#### Task instructions
Only one portion of the data is to be written out: from the line bearing "Task: Click Показать все in the submenu" through the line bearing "Image resolution: width=1279". Write it exactly as it appears.

[Collected data]
>>>>

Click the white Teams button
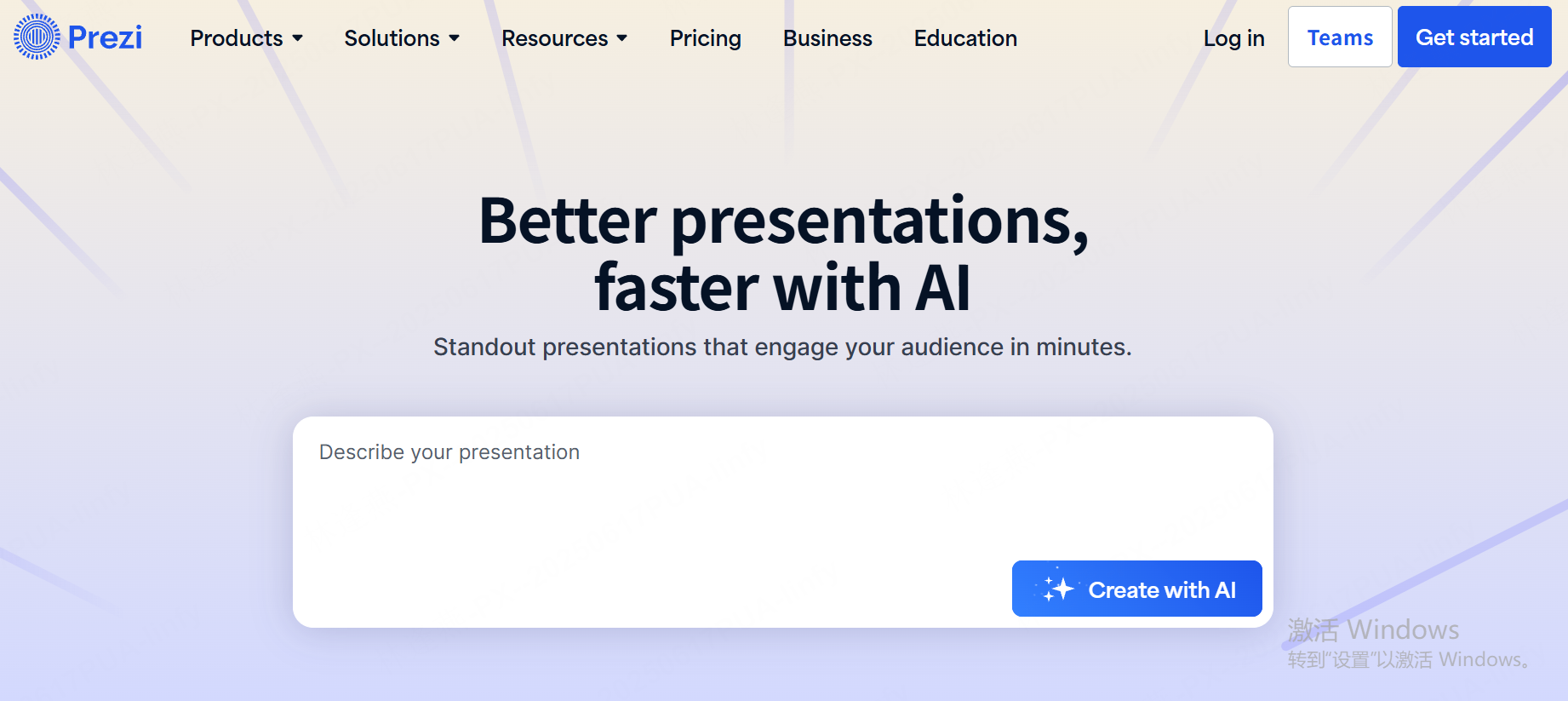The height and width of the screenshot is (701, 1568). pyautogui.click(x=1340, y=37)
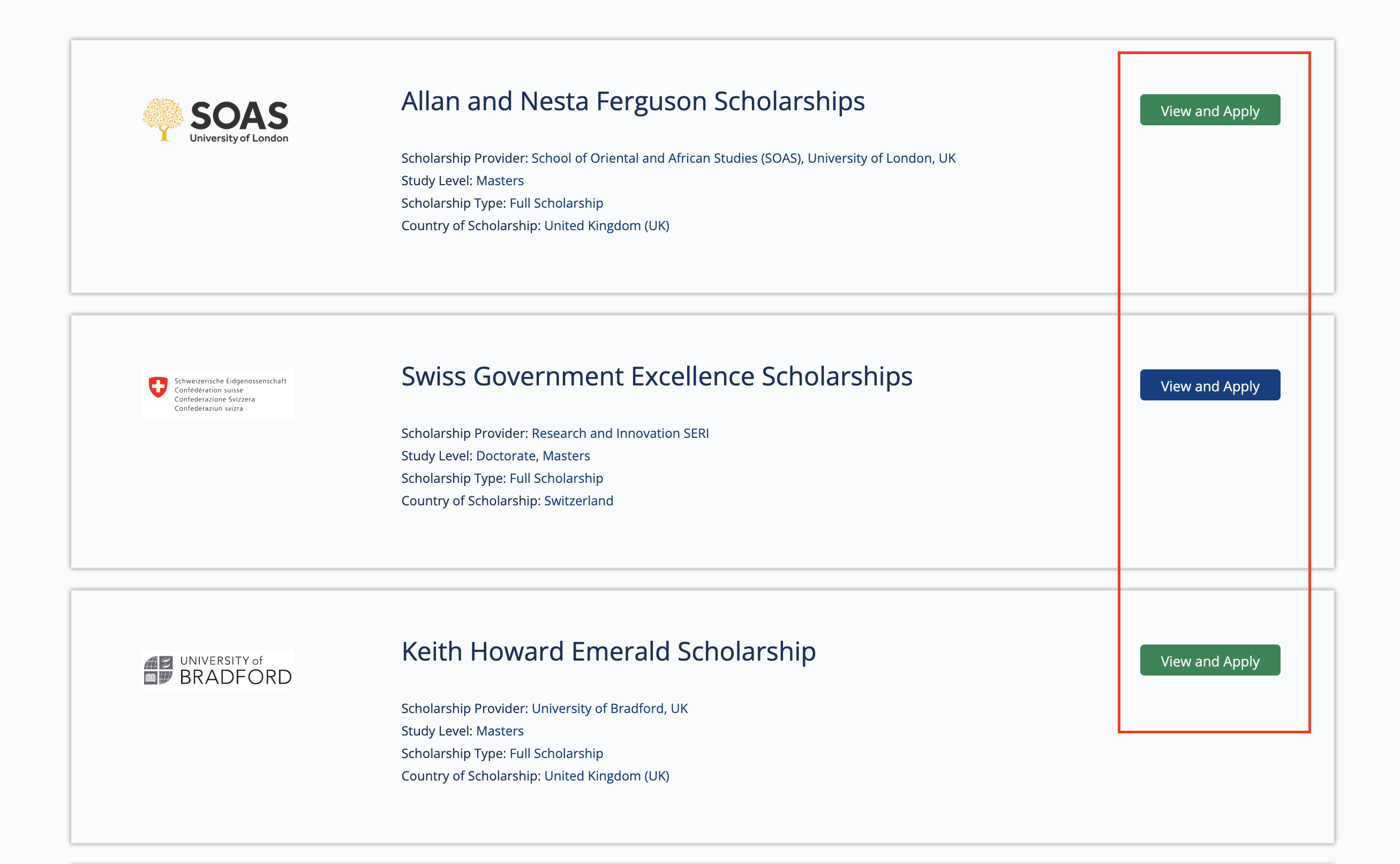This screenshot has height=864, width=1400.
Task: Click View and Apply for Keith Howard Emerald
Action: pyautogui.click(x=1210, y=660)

<<<<
>>>>

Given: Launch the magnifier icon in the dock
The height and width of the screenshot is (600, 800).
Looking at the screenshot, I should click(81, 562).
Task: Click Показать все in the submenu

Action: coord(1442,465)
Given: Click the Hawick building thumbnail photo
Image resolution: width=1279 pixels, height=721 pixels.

<<<<
>>>>

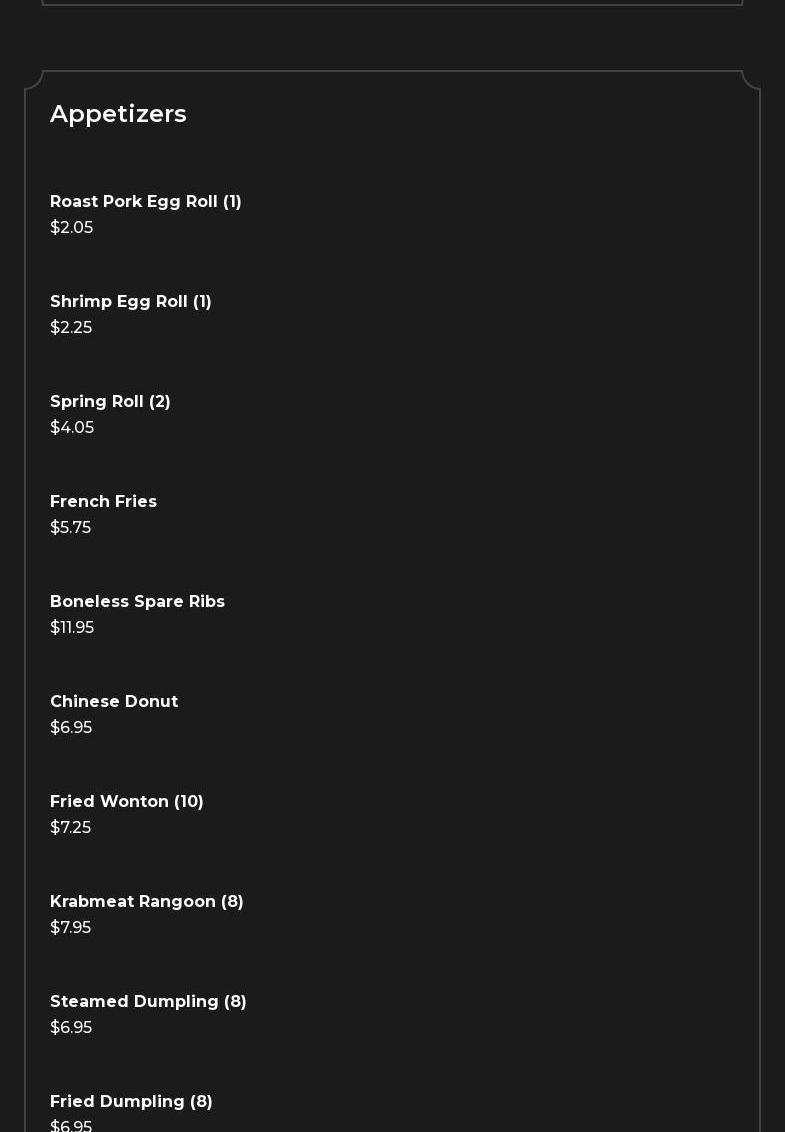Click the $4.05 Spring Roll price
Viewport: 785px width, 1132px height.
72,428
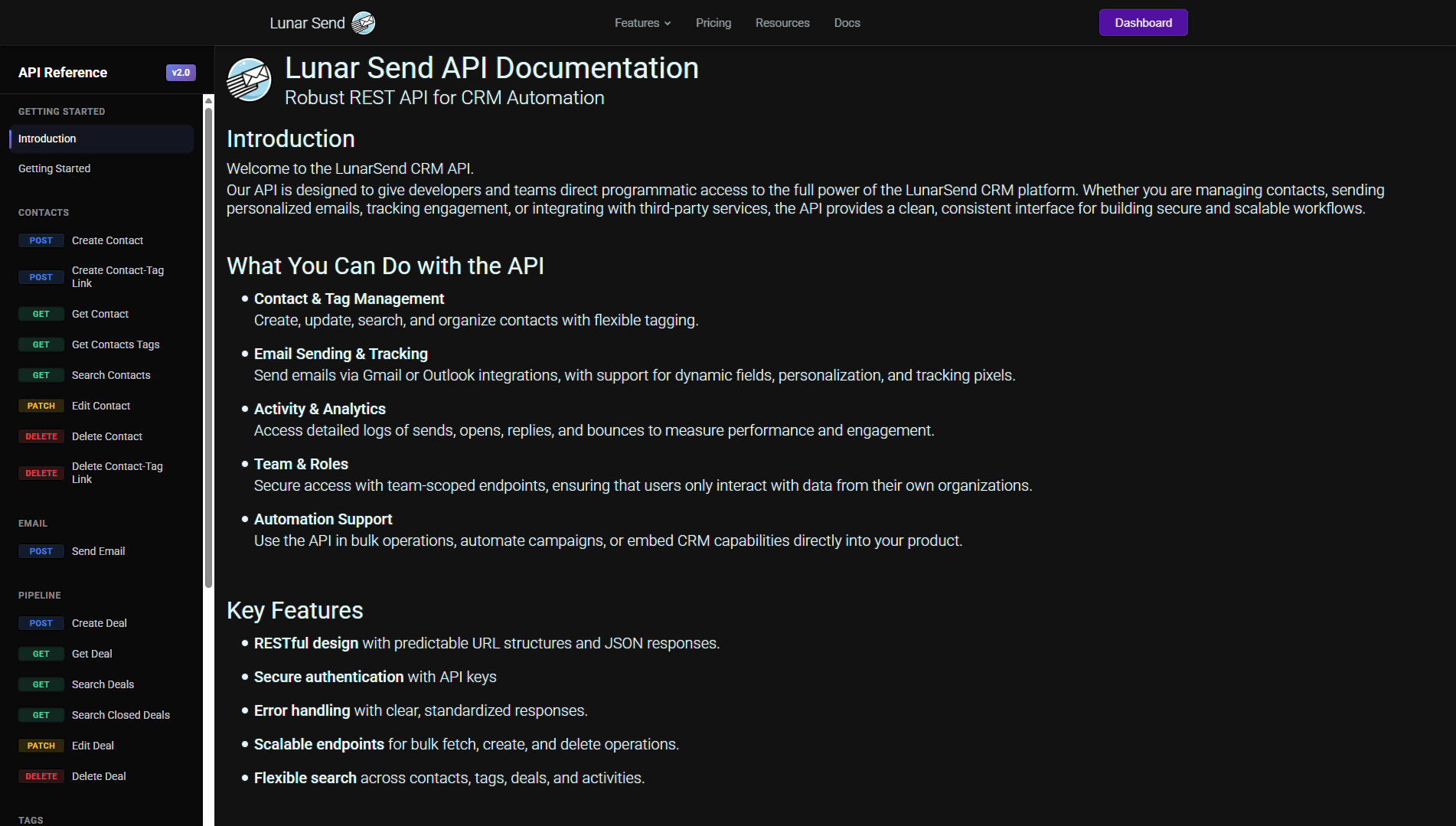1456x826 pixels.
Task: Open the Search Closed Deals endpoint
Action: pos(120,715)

<<<<

#### Task output
Task: Click Показать все in the submenu

Action: coord(1442,465)
Given: Click the Hawick building thumbnail photo
Image resolution: width=1279 pixels, height=721 pixels.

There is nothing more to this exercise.